After months spent sharpening each other on the mat inside OSU’s Steelwood Athletic Training Facility, they become opponents for the first time with a trip to the 2018 World Wrestling Championships at stake.

As Team USA fills out its lineup for the international tournament from Oct. 20-28 in Budapest, Hungary, McKenna and Stieber battle for the 65-kilogram spot on Saturday when the Ohio State products face off in the State College (Pa.) Final X at 6 p.m. ET from Penn State’s Rec Hall.

“Preparation going into the match is same as always — trying to game plan and go out there and do what I’m setting out to do, and that’s win the match,” McKenna said. “But obviously, there’s different things at stake. I’ve been wrestling with Logan since I came here in the fall. He’s helped me out a lot this past year and I think I’ve helped him out a lot, too, so it’s an interesting situation where you get to kind of see two teammates and training partners battle it out.”

Fresh off a junior season — his first with the Buckeyes — in which he went 21-2 overall with a Big Ten title and All-America status, the rising-senior McKenna meets the 27-year-old Stieber in a best-of-three series.

“It’s something that we kind of talked about once the college season was over — that we’d both be in the finals and have to wrestle off,” Stieber said. “As we had to go through the process, then it happens. It doesn’t always happen, but we thought it could happen. We trained each other to get better and I’m excited to compete. Anytime you get to compete for a world team spot or for a big match, it’s always exciting. I have to wrestle Joey — a teammate, buddy — but if I couldn’t win, I would want him to win.”

While neither will be cornered by members of the current OSU coaching staff, McKenna and Stieber have continued to prepare beside each other in Columbus.
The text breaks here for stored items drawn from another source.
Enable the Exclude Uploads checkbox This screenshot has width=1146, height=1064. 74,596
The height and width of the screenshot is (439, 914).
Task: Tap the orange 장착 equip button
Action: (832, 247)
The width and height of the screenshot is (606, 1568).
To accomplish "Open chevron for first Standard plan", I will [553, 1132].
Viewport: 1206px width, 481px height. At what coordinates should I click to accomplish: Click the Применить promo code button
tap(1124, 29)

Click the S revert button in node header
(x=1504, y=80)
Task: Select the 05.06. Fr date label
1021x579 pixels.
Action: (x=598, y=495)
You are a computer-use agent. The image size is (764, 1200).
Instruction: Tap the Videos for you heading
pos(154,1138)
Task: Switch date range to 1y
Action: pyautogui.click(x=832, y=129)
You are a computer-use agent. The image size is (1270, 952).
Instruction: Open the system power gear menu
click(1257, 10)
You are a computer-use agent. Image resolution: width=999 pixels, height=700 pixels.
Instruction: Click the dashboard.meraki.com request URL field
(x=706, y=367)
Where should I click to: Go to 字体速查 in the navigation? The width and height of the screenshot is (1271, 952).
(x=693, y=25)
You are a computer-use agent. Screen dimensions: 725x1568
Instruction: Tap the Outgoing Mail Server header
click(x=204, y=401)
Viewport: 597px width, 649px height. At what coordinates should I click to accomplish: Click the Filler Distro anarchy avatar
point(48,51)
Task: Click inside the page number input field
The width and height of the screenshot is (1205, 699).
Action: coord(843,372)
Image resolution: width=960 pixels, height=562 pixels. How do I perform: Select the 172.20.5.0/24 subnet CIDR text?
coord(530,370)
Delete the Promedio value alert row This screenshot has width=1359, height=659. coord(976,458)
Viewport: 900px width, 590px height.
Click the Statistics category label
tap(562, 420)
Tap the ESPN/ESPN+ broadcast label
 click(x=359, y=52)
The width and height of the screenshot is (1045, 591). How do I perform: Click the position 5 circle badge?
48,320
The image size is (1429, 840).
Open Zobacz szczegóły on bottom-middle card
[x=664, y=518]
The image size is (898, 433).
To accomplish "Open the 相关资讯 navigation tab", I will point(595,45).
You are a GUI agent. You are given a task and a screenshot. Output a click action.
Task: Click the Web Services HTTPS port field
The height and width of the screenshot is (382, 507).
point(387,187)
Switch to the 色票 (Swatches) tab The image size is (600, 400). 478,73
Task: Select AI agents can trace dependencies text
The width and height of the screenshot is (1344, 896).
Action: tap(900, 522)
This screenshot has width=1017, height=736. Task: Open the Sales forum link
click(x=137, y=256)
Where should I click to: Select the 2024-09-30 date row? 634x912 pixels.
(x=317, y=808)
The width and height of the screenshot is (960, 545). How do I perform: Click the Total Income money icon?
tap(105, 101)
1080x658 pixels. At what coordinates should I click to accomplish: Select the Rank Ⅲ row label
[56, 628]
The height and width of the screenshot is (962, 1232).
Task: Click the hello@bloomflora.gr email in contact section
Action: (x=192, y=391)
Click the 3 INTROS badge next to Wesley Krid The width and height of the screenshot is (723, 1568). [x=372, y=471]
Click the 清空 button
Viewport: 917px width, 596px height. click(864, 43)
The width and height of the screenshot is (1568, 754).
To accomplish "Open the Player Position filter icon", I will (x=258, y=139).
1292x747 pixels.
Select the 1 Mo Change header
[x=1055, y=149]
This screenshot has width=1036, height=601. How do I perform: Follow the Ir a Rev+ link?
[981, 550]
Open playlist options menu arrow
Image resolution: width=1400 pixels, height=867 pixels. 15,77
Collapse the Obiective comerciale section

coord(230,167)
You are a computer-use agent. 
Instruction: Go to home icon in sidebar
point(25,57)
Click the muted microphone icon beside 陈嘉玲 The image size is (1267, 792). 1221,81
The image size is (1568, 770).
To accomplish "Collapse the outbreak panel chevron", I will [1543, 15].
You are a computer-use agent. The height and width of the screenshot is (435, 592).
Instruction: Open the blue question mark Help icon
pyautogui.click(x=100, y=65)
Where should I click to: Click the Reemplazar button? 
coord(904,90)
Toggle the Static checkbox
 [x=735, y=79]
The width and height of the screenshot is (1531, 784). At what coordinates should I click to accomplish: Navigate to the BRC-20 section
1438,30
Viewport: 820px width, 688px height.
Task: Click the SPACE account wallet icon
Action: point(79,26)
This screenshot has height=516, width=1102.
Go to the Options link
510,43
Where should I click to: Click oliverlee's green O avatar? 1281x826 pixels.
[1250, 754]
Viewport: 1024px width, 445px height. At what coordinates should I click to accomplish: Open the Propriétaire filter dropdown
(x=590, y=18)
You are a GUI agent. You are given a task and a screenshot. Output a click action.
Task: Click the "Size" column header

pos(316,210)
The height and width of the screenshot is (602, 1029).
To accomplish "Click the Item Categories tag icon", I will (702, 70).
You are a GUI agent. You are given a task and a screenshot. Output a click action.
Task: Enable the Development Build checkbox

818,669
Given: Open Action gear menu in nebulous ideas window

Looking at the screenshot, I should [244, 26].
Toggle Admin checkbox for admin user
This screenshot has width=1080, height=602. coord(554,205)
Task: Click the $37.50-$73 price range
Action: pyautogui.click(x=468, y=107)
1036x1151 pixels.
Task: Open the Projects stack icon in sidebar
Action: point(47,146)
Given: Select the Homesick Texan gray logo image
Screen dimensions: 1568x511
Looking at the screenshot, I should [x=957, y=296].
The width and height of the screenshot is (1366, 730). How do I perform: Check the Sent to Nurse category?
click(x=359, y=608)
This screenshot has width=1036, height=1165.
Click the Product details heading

“I’d say we’re pretty good friends,” Stieber said. “I knew him a little bit before he came to Ohio State. This year, we spent a lot of time together, almost every day wrestling each other. A lot of time just talking before practice. I was his biggest fan all year. I was at Big Tens, nationals and I was loud. I was cheering hard for him. I wanted him to win, just like the rest of the Buckeyes, more than anything. But for him, he was my weight class in college and I wrestled with him every day, so it’s a really good relationship.”

In the past two months prior to their Final X collision, McKenna and Stieber took different paths through their navigations of the 65-kilogram weight class.

McKenna advanced when he won the U.S. Open Wrestling Championships from April 25-28 in Las Vegas while Stieber punched his ticket through the U.S. Senior Freestyle World Team Trials Challenge from May 18-20 in Rochester, Minn.

On his biggest stage yet against a wrestler he idolized before college and still looks up to now, McKenna embraces the chance to compete with Stieber.

“At this point, I’m just looking for that opportunity to go represent the United States on a senior world team,” McKenna said. “That’s one of my main goals and one of the main reasons why I came here (to Ohio State), and that’s to pursue world and Olympic titles.”